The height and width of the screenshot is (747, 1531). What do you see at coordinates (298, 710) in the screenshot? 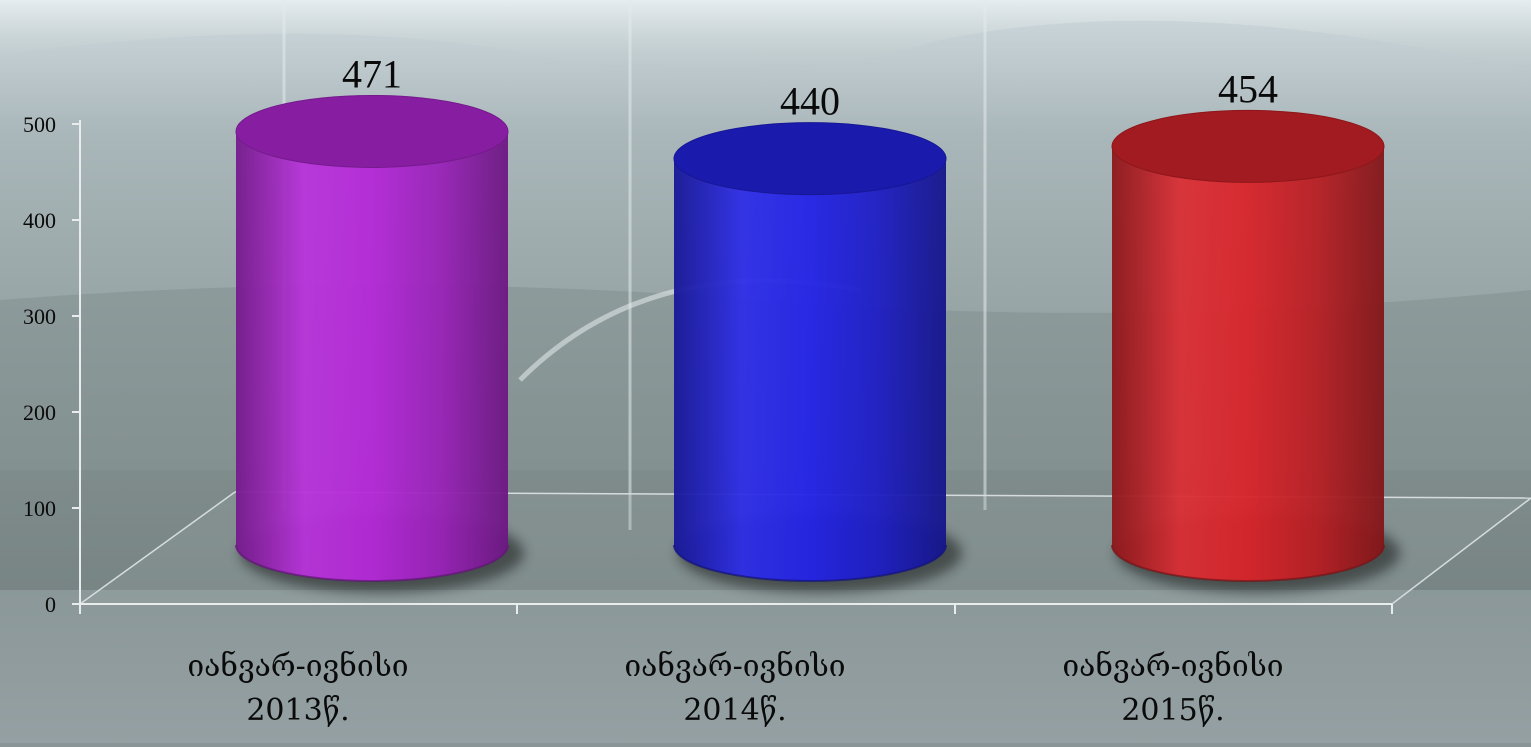
I see `category-label-line2: 2013წ.` at bounding box center [298, 710].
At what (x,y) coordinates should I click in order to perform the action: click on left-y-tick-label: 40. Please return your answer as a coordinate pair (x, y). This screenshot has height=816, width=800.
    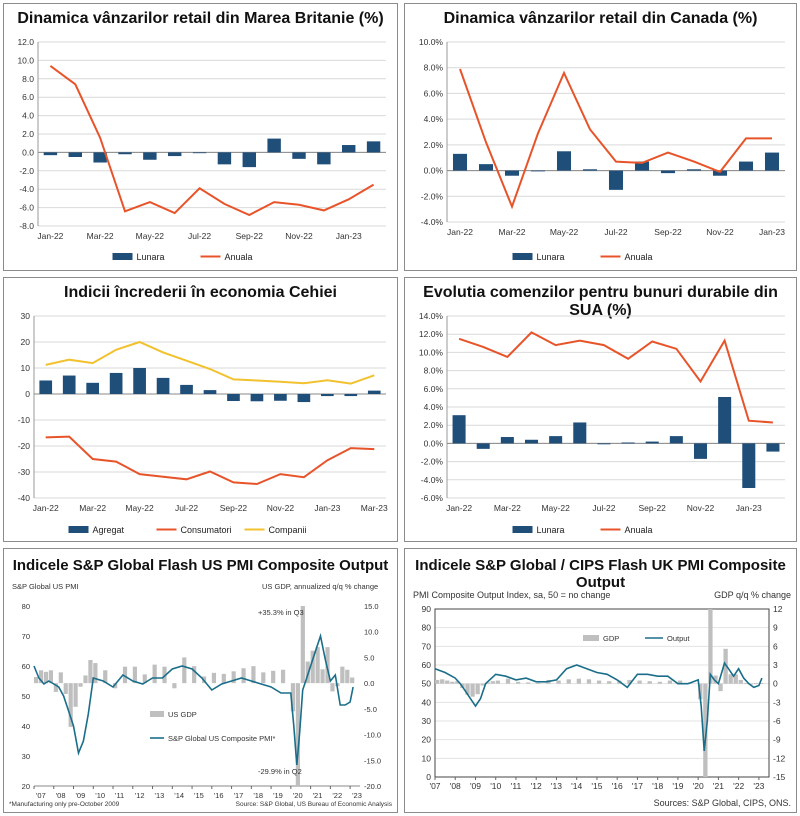
    Looking at the image, I should click on (26, 726).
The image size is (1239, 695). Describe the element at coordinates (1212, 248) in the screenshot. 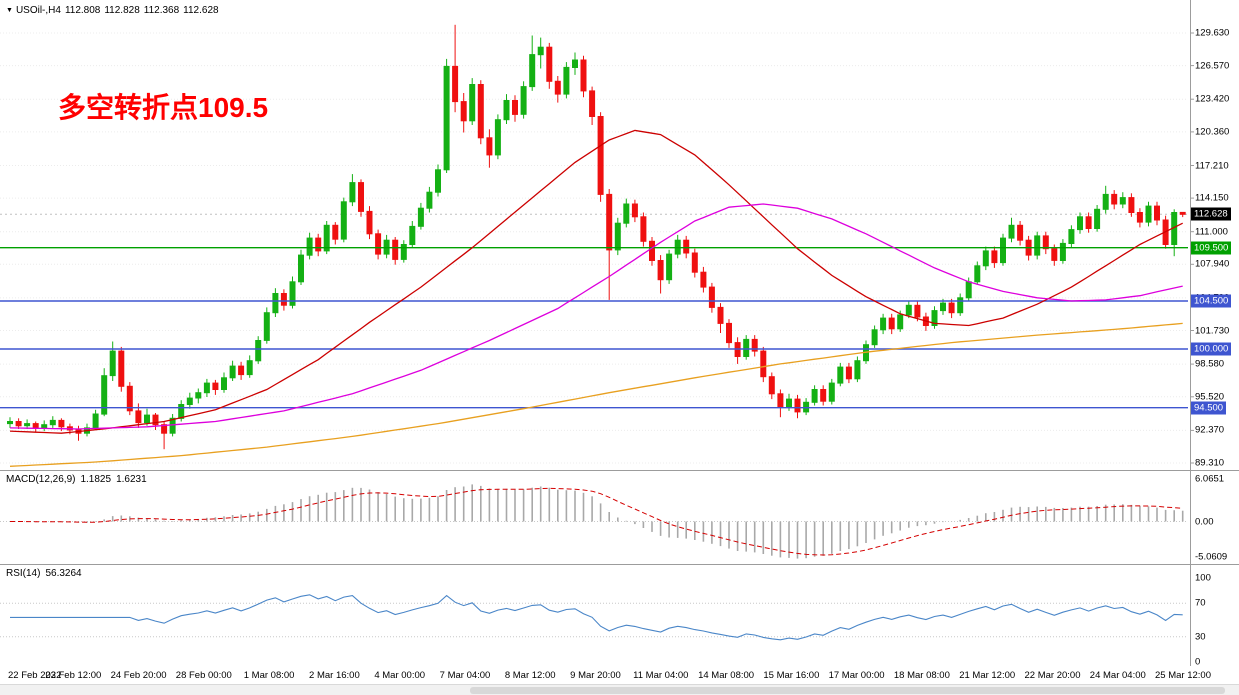

I see `hline-price-tag-109.500: 109.500` at that location.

========================

== Assignment ==
Copy the data from the line containing "At what (x,y)" down to the line containing "Looking at the", both included, renaming "coordinate pair" as "point" and leaving everything else unchanged. Leave the pictures out of your answer.

== Answer space ==
At what (x,y) coordinates should I click in order to perform the action: click on left-y-tick-label: 40. Please return your answer as a point (x, y). This screenshot has height=816, width=800.
    Looking at the image, I should click on (26, 726).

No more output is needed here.